The group's holding company, GR Media Holdings, reported a net loss of almost $90 million in the 12 months ended August 31, 2012, from $318.4 million a year earlier, according to financial statements lodged with the Companies Office. The year-earlier result included $241.6 million to write down the value of MediaWorks' goodwill, primarily in the TVWorks business.
The Auckland-based broadcaster's cash-paid finance costs were slightly lower at $28.7 million, though its capitalised finance costs jumped by more than 50 per cent to $46.7 million. It booked a $28.8 million impairment charge, writing down the value of TV programme rights that were still to be aired after Sept. 1. It also accelerated its writedown of analogue assets by $3 million ahead of the digital switchover.
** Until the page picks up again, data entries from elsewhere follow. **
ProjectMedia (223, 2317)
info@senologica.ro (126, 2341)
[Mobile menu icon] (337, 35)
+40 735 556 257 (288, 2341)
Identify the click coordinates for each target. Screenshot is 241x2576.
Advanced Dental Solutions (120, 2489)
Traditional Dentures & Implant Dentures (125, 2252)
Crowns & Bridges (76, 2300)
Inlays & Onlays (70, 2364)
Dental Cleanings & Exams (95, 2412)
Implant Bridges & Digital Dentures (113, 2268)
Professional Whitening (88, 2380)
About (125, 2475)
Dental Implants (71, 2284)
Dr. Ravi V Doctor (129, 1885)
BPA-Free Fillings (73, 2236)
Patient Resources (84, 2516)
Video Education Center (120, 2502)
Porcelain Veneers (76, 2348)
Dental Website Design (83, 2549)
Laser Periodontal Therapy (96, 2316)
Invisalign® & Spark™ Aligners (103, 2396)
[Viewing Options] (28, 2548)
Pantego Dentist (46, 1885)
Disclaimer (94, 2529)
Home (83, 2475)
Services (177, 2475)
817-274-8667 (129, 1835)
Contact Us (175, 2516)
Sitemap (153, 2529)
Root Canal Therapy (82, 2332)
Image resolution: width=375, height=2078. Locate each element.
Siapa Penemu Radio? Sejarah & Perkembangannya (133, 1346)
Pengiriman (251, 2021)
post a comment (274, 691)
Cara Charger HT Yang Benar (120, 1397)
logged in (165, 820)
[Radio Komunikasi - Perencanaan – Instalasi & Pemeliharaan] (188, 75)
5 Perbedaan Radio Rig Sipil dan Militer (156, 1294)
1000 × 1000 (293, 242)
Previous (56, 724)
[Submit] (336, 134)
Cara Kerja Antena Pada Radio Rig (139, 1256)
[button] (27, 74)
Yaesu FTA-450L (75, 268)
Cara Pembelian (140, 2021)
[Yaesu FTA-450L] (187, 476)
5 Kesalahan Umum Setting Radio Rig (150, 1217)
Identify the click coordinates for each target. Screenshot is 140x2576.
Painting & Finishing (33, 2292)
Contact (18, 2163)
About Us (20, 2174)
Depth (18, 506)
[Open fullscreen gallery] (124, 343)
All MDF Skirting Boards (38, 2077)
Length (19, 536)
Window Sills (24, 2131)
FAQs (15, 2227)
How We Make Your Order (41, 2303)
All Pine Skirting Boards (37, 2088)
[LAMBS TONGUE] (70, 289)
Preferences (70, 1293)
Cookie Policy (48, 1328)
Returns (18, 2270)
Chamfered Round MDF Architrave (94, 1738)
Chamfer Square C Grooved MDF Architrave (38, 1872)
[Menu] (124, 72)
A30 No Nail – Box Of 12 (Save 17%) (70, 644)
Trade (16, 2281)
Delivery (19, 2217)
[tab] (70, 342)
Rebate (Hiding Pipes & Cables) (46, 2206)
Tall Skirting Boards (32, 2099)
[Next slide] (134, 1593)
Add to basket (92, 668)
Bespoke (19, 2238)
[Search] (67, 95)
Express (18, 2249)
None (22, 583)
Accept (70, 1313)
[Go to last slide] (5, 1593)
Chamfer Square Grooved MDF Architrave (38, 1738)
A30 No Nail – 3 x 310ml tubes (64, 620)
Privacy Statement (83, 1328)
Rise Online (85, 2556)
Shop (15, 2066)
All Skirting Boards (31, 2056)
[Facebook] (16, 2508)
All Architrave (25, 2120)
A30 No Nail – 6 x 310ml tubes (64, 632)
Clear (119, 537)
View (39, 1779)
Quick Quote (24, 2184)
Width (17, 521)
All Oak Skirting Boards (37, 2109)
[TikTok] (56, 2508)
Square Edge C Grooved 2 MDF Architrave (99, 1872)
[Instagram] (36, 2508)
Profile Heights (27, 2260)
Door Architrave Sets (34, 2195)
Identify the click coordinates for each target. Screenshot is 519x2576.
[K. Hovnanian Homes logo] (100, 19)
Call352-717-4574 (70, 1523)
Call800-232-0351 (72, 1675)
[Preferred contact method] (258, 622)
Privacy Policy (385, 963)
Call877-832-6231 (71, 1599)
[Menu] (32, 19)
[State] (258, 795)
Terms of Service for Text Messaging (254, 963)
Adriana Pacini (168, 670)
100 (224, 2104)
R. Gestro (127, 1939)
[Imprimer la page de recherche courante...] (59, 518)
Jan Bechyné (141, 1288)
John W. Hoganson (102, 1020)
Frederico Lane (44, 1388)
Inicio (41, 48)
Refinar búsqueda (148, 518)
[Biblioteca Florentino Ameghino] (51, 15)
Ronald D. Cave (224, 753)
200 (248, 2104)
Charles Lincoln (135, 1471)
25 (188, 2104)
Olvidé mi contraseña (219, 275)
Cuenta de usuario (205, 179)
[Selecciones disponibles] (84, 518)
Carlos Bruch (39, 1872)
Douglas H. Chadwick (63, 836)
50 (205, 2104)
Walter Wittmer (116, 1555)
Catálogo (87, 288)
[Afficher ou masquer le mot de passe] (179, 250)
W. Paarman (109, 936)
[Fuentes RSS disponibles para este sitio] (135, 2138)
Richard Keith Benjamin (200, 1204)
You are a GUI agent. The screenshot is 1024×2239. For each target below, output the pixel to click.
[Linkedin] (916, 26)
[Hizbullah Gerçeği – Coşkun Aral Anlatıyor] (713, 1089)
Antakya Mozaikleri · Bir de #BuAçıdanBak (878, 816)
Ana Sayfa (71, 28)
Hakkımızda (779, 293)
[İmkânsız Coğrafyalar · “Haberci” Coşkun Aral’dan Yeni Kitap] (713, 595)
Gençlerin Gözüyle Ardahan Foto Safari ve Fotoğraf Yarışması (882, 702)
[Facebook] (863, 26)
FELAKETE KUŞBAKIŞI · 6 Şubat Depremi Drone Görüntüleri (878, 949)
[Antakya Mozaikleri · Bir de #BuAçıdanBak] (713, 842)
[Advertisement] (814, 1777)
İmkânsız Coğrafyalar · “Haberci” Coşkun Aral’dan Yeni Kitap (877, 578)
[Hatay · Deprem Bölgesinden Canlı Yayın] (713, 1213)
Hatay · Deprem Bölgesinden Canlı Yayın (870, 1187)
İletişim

Stripping out non-cash costs, earnings before interest, tax, depreciation and amortisation sank 35 per cent to $28.8 million, barely more than the company's borrowing costs. Revenue crept up 0.5 per cent to $259.6 million, while costs of programming and production climbed 9.5 per cent to $128.4 million and sales and marketing spending rose 12 per cent to $61.1 million. Net operating cash flow was $261,000 in the year.
The company said MediaWorks Radio performed strongly, with revenue growth of 1.4 per cent, and EBITDA beating budget.